Sunday, 5 May 2013

Freeman's Wood

Today's poem has proved really challenging. I wrote two versions of the same poem, with many shared lines. The first I suspect may have been technically better, with hidden rhymes that didn't follow an assumed pattern. But it felt clunky and lacked flow. So I started again and moved all the lines around. This is the result:

Freeman's Wood

In her Memoirs and a great aunt's letter
(Which the date is, I know no better)
I found a reference to The Primrose Day.
On which they celebrated their mother.
Now May, that day passed unknown from any other.

My grandmother loved to press wild flowers.
Pages of them store piled in her shower,
To make cards. Such skill she had in the pressing,
The preserving of life. Under cairns of Yellow Pages,
Her Wayside flowers, preserved for ages.

Both she and Papa knew all the names
To me pointed out on childhood lanes,
Flower faces that looked like Dames:
"Dog Rose and Peony, Hollyhock, Pimpernel
King's Spear and Goosefoot, Honesty and Spicknell."

Through Gloucestershire woods and fields
She gathered wood above the wheels
Of a converted pram. They gathered flowers,
Nettles for soup, collecting edible mushroom.
A poor life, but free where to roam, I assume.

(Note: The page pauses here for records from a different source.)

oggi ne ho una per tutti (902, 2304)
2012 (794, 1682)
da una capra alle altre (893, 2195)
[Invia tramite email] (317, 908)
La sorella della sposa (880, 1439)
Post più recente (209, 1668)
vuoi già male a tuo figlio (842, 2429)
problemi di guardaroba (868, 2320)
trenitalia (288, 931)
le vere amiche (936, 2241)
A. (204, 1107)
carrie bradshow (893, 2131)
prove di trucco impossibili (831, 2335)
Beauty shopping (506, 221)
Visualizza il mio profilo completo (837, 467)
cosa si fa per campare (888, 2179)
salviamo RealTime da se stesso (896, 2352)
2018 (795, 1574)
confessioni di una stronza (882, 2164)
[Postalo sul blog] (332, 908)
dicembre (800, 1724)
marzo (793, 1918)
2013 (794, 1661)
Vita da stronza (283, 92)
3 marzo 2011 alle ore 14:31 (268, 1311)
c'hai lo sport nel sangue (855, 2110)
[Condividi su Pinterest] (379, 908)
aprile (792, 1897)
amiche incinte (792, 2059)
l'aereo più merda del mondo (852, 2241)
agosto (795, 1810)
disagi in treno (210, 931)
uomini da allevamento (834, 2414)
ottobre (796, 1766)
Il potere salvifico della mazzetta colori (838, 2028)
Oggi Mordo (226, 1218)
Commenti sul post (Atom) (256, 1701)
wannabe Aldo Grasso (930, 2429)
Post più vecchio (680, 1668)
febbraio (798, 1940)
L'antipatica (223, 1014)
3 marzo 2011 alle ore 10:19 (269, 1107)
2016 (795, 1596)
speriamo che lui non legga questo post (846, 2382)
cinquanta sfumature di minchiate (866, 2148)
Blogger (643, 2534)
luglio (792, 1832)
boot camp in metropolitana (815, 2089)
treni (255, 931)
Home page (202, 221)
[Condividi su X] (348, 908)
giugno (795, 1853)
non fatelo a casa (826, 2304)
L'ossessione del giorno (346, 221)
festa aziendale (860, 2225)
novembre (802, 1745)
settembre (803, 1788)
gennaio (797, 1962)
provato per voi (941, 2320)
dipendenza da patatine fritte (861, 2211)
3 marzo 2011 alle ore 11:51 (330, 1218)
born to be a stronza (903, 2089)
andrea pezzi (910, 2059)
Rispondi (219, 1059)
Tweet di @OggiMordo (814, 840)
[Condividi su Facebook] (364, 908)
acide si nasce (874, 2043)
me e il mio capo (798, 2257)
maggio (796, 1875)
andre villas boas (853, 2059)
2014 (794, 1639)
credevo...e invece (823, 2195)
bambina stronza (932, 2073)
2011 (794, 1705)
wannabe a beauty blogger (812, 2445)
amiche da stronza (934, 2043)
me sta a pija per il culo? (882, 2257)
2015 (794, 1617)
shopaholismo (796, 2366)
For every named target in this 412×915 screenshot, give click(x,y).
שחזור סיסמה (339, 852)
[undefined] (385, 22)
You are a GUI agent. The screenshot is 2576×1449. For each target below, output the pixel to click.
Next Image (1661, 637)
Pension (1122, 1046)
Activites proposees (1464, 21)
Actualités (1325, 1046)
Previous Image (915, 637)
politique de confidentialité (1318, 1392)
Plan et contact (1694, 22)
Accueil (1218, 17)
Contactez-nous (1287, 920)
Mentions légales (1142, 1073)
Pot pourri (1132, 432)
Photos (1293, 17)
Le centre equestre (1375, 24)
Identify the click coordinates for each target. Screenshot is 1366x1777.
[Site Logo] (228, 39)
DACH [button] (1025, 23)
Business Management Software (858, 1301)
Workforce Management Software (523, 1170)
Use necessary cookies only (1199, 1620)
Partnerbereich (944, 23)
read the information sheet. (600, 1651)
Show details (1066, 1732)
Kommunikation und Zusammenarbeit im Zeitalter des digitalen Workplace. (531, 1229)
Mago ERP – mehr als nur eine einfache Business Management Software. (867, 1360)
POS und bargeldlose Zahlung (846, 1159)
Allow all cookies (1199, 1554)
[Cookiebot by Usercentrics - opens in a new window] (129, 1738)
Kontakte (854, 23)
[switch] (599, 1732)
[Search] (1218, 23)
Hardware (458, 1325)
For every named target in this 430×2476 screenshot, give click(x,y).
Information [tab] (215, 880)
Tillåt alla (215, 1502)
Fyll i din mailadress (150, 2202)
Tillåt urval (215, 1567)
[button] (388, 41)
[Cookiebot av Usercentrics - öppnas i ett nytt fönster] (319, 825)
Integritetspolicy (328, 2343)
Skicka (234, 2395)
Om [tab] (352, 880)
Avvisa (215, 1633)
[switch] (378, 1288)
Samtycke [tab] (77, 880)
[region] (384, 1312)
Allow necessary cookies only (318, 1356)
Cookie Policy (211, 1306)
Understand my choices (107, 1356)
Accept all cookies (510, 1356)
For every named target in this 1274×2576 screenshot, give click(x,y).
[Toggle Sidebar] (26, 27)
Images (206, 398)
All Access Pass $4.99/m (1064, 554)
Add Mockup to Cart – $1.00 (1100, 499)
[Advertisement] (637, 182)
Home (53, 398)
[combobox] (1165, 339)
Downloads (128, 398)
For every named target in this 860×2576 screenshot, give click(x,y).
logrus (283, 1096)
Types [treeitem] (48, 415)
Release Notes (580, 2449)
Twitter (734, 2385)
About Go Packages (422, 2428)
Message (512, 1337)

I think of her now, as we walk to Freeman's Wood
Flowers to find for a project make good,
A daily quest. I find a vast space, overgrown:
Redundant, fenced in, for none to access;
And no one can roam, no path to digress.

A tent nestled there, a loner seeks shelter
Within the brambled, frontier delta:
An addict, perhaps. In Freeman's wood no prams could pass,
Or squeeze beyond the cruel fence. No place of sojourn,
To view the flowers, their names to learn.

And of this place, what memoir will fettle?
Fenced off "Keep Out", embalmed in metal.
Uncared for, but defended, Lancaster land withheld.
No frontier for the common man. Ungoverned beauty.
But trespassing here, feels a cautious duty.